Let the set of people who read newspaper H be A, those who read T be B and those who read I be C.

n (A) = 25

n (B) = 26

n (C) = 26

n (A ∩ C) = 9

n (B ∩ C) = 8

n (A ∩ B) = 11

n (A ∩ B ∩ C) = 3

(i) We know that

n (A ∪ B ∪ C) = n (A) + n (B) + n (C) - n (A ∩ B) - n (B ∩ C) - n (A ∩ C) + n (A ∩ B ∩ C)

= 25 + 26 + 26 - 9 - 8 - 11 + 3

= 52

Hence, there are 52 people who read at least one newspaper.

(ii) n (A ∩ B) = People who read H and T only + People who read all three

n (B ∩ C) = People who read H and I only + People who read all three

n (A ∩ C) = People who read I and T only + People who read all three

n (A ∩ B) + n (B ∩ C) + n (A ∩ C) = Number of people who read more than one newspaper + 2 × n (A ∩ B ∩ C)

11 + 8 + 9 = Number of people who read more than one newspaper + 6

Number of people who read more than one newspaper = 22

Number of people who read only one newspaper = 52 - 22 = 30

Hence, 30 people read exactly one newspaper.

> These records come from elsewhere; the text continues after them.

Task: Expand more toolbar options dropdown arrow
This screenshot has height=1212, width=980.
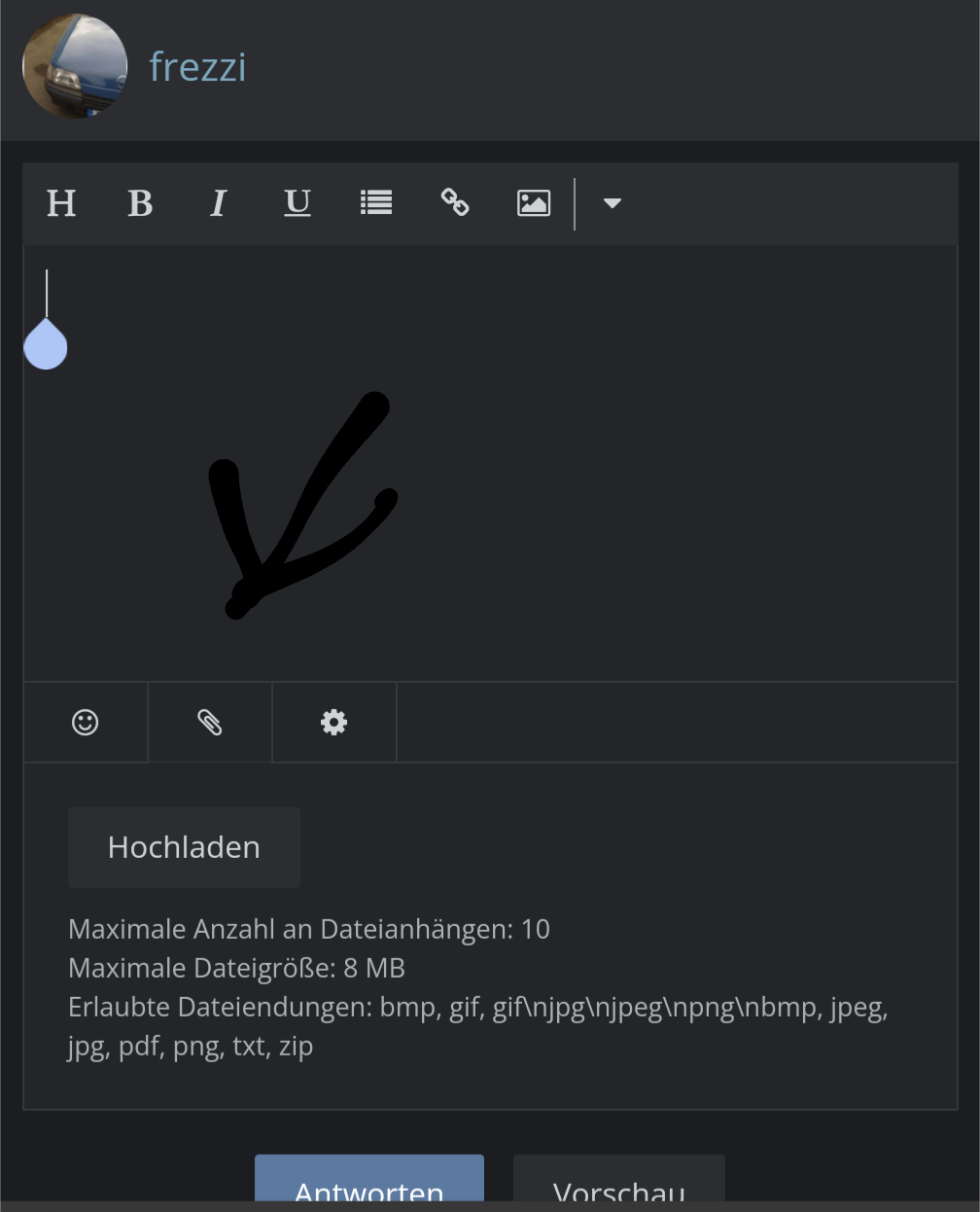Action: coord(612,203)
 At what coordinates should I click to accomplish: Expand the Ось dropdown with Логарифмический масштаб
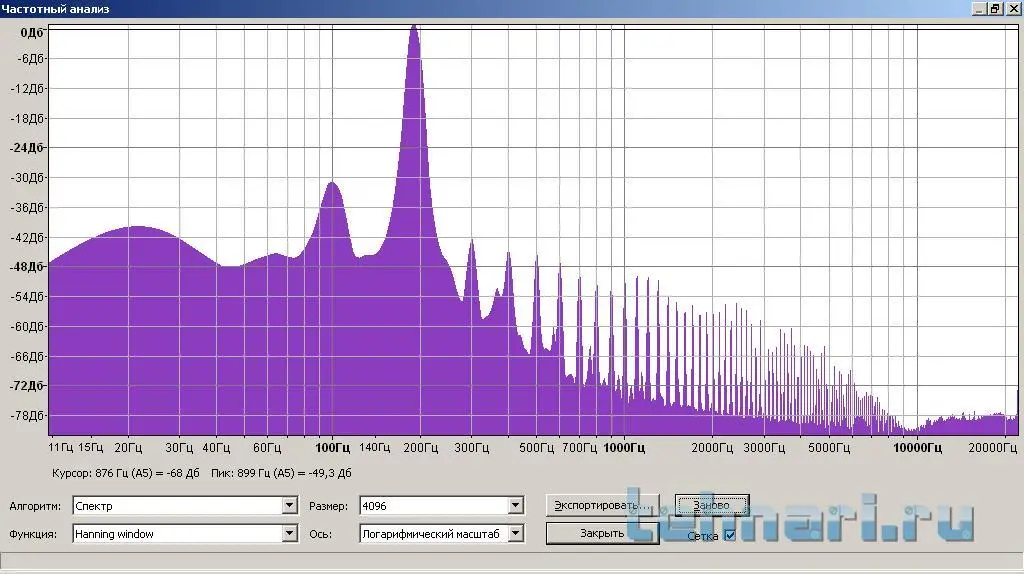coord(516,534)
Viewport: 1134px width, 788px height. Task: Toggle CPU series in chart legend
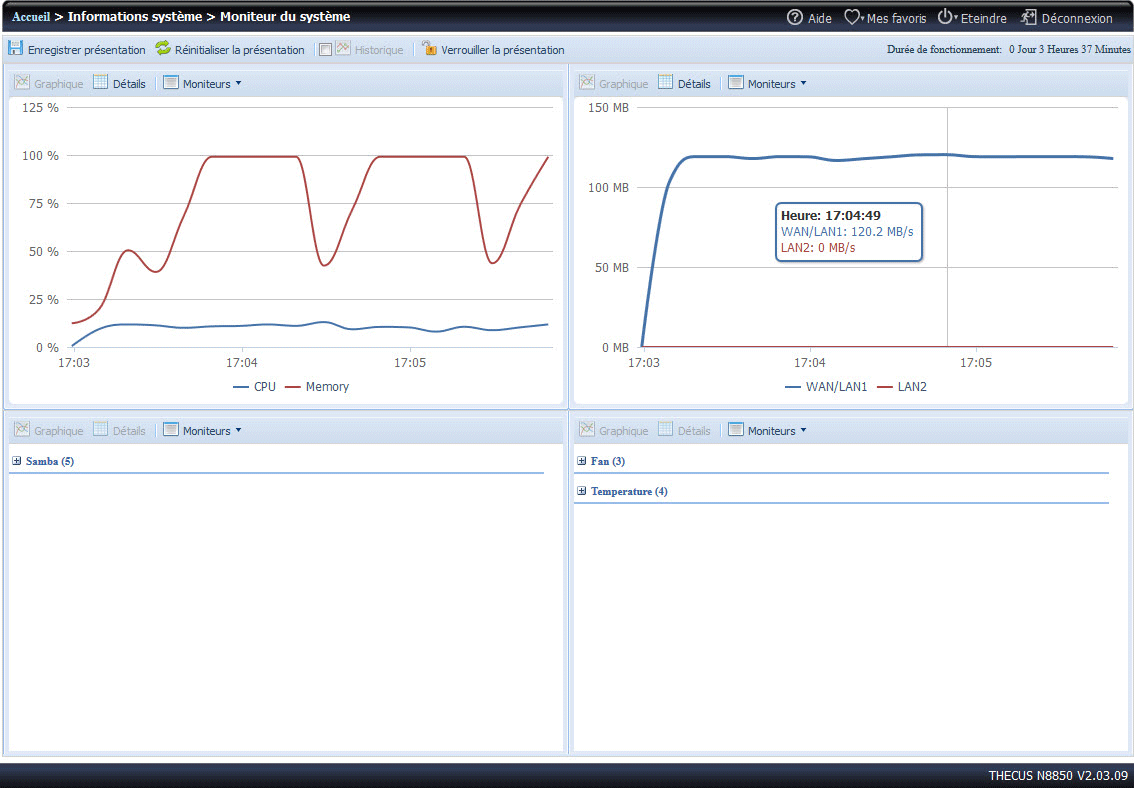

16. In a survey it was found that 21 people liked product A, 26 liked product B and 29 liked product C. If 14 people liked products A and B, 12 people liked products C and A, 14 people liked products B and C and 8 liked all the three products. Find how many liked product C only.

SOLUTION

n (A) = 21

n (B) = 26

n (C) = 29

n (A ∩ B) = 14

n(C ∩ A) = 12

n (B ∩ C) = 14

n (A ∩ B ∩ C) = 8

We need to draw the venn diagram.

Number of people who only like product C = 29 - (4 + 8 + 6)

= 11

Hence, 11 people like product C only.